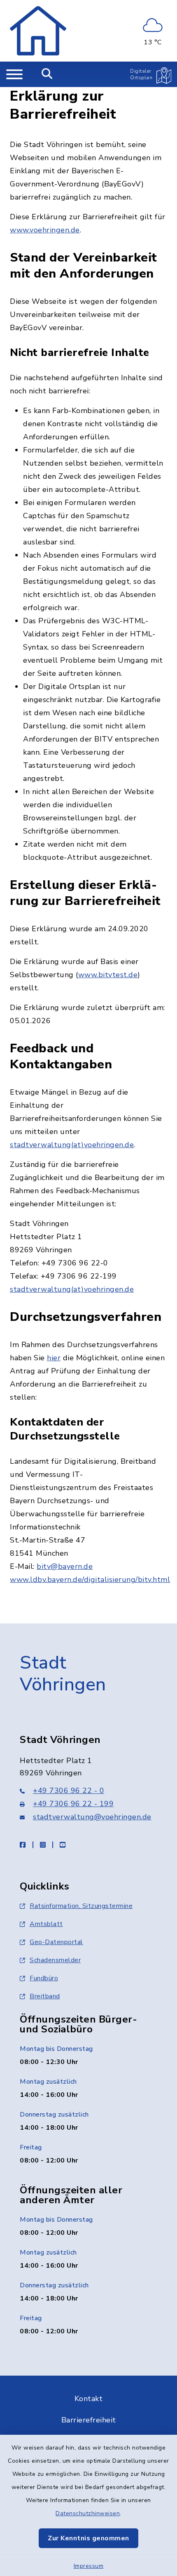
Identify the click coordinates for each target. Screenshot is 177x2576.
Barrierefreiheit (88, 2420)
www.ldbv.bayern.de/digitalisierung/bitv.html (90, 1579)
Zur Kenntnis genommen (88, 2538)
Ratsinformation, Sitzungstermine (81, 1905)
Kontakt (89, 2399)
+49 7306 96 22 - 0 (68, 1790)
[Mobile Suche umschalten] (47, 74)
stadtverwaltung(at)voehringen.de (72, 1145)
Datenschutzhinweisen (88, 2513)
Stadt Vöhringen (63, 1674)
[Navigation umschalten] (14, 74)
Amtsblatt (46, 1924)
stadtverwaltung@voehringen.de (92, 1817)
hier (54, 1358)
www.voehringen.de (45, 230)
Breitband (45, 1996)
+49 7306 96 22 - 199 (73, 1804)
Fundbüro (44, 1978)
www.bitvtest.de (108, 975)
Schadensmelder (55, 1960)
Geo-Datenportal (56, 1942)
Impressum (89, 2566)
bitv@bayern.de (65, 1566)
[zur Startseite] (38, 30)
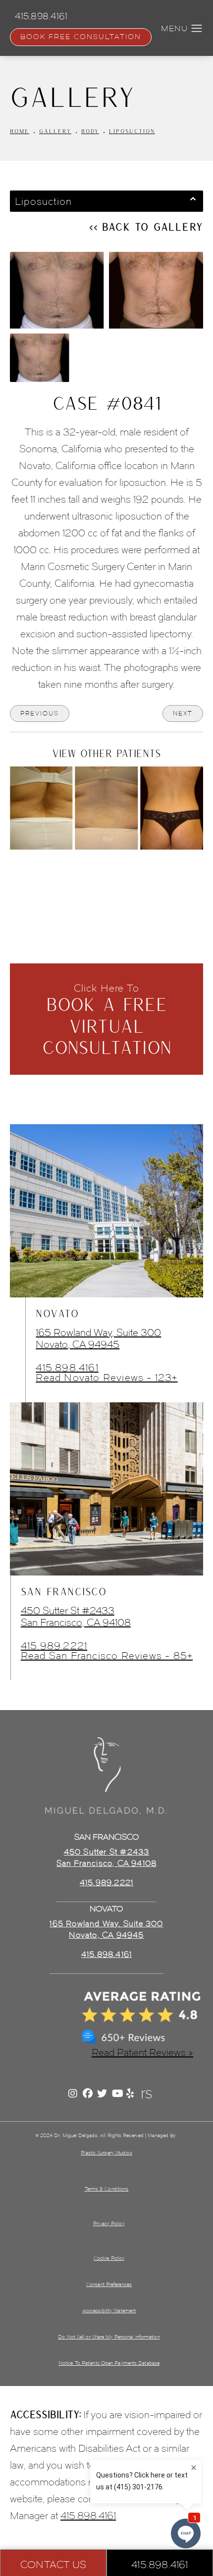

· · · · · · ·

Give an exact copy of the listing above that leaves out every picture.

**TASK SOLUTION**.
Identify the click coordinates for each target. Screenshot is 177x2576.
Barrierefreiheit (88, 2420)
www.ldbv.bayern.de/digitalisierung/bitv.html (90, 1579)
Zur Kenntnis genommen (88, 2538)
Ratsinformation, Sitzungstermine (81, 1905)
Kontakt (89, 2399)
+49 7306 96 22 - 0 (68, 1790)
[Mobile Suche umschalten] (47, 74)
stadtverwaltung(at)voehringen.de (72, 1145)
Datenschutzhinweisen (88, 2513)
Stadt Vöhringen (63, 1674)
[Navigation umschalten] (14, 74)
Amtsblatt (46, 1924)
stadtverwaltung@voehringen.de (92, 1817)
hier (54, 1358)
www.voehringen.de (45, 230)
Breitband (45, 1996)
+49 7306 96 22 - 199 (73, 1804)
Fundbüro (44, 1978)
www.bitvtest.de (108, 975)
Schadensmelder (55, 1960)
Geo-Datenportal (56, 1942)
Impressum (89, 2566)
bitv@bayern.de (65, 1566)
[zur Startseite] (38, 30)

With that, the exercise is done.